The Congress of the Republic of Peru is made up of 130 congressmen, divided into 11 benches with a majority opposition. 37 being from the governing Peru Free Party; 24 from Keiko Fujimori’s party, Popular Force; 16 from the centre-right Popular Action party; 15 from the Alliance for Progress; 13 of the Popular Renewal party; 7 of Advances Country; 5 of Juntos Pelo Peru, Somos Peru and Podemos Peru; and 3 from the Morado Party, by Francisco Sagasti.

Peruvians demonstrated in front of Congress demanding the vote of confidence of parliamentarians in the government of Castillo / Ernesto Benavides / AFP

troubled voting

It took more than 10 hours of debate in the legislature until the government obtained a simple majority. In front of the seat of the Legislative Branch, supporters of the Free Peru Party have been on duty since last Thursday (26) to pressure congressmen.

For nearly three hours, Prime Minister Guido Belli laid out the government’s plan to parliamentarians. He highlighted that health will be a priority to defeat the pandemic and reactivate the economy.

Health will receive 2.8 billion soles, around R$ 3.5 billion, to immunize 50% of the population against covid-19 by the end of September. So far, around 27% of the Peruvian population has received at least one dose.

The prime minister pointed out that on July 28, 13 million immunizations had been administered, while on August 27 the figure was 17 million doses applied. To increase vaccination, he said that the Peruvian Foreign Ministry will have as its first task to seek new contracts with different suppliers of immunization agents.

:: What Pedro Castillo and his party stand for ::

The new governors also intend to create a single public health system in the country.

The prime minister also promised to create a tax on mining extraction, increase public funds for social security and
salaries of teachers and health workers.


Peru’s Minister of Economy assured that his first measure will be to change taxes on small and medium-sized companies to reactivate national production / Agencia Andina

Guido Bellido was criticized by opponents for starting his speech in Quechua and Aymara, languages ​​of the two largest indigenous nations in the country. The prime minister is characterized by the mainstream media as a member of a supposed “radical wing” of the Free Peru party.

“The historic mission of this government is to carry out structural changes in an orderly, democratic and peaceful manner,” he declared.

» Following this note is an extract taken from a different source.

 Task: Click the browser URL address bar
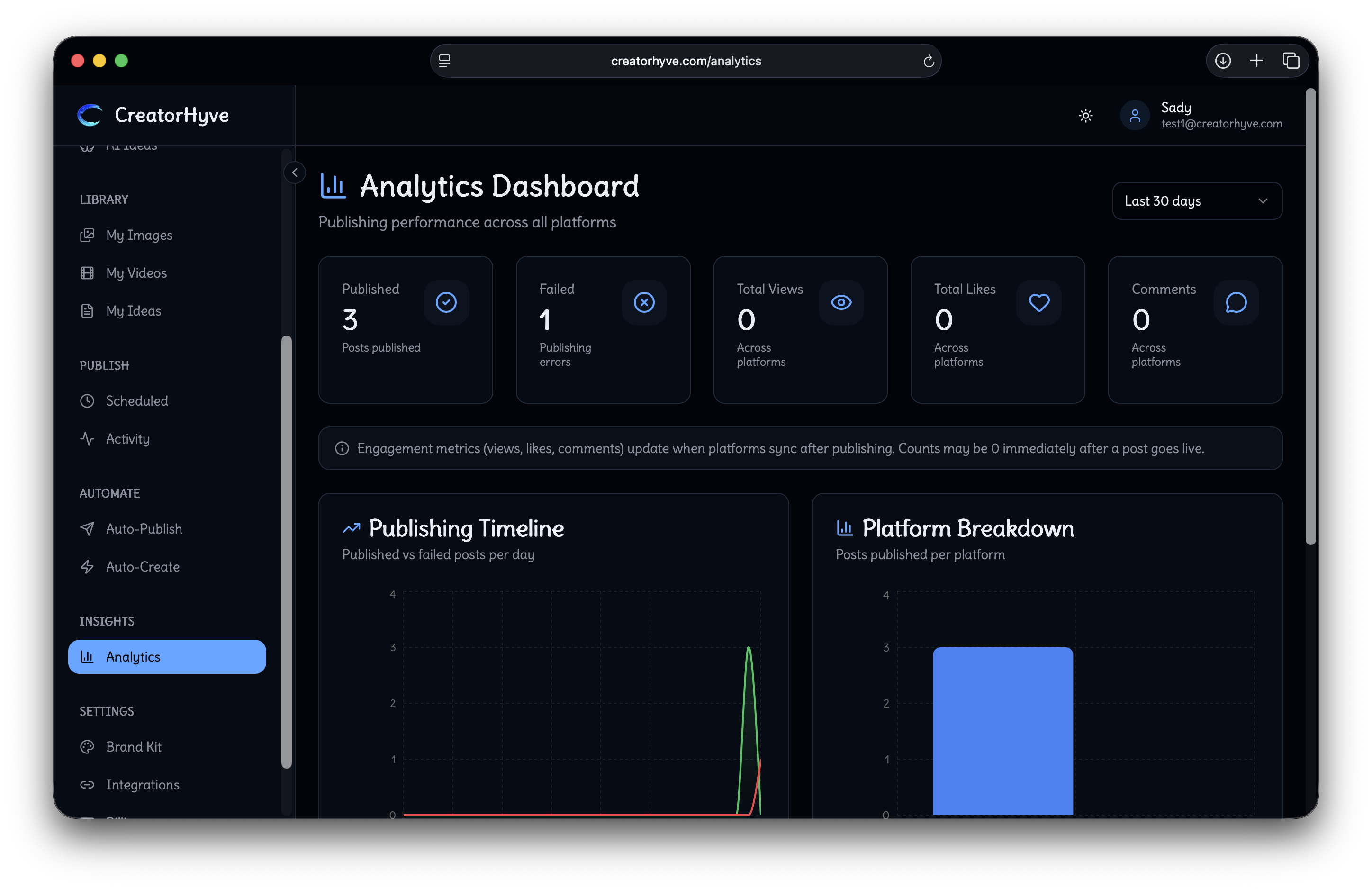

Throughout the session, deputies from the far-right parties Força Popular, Renovação Popular and Avança Pais criticized the cabinet formation, suggesting that the new president should implement “communism” and defended the “no”.

While more moderate benches, such as the Morado Party, of former president Francisco Sagasti, defended the “yes” vote in the name of the country’s political stability. The deputies of Juntos pelo Peru, from the governing base, also reiterated that the government did not even talk about the proposed constitutional reform seeking to obtain consensus.

The secretary general of Free Peru, Vadelmar Cerrón, highlighted the importance of unity for the nation. “It is time for us to reflect and begin to join forces before pointing out the differences. The Motherland needs us”, he defended.

Last week, Alba Movimentos denounced that Peru was under threat of a coup and the government should be defended by the people.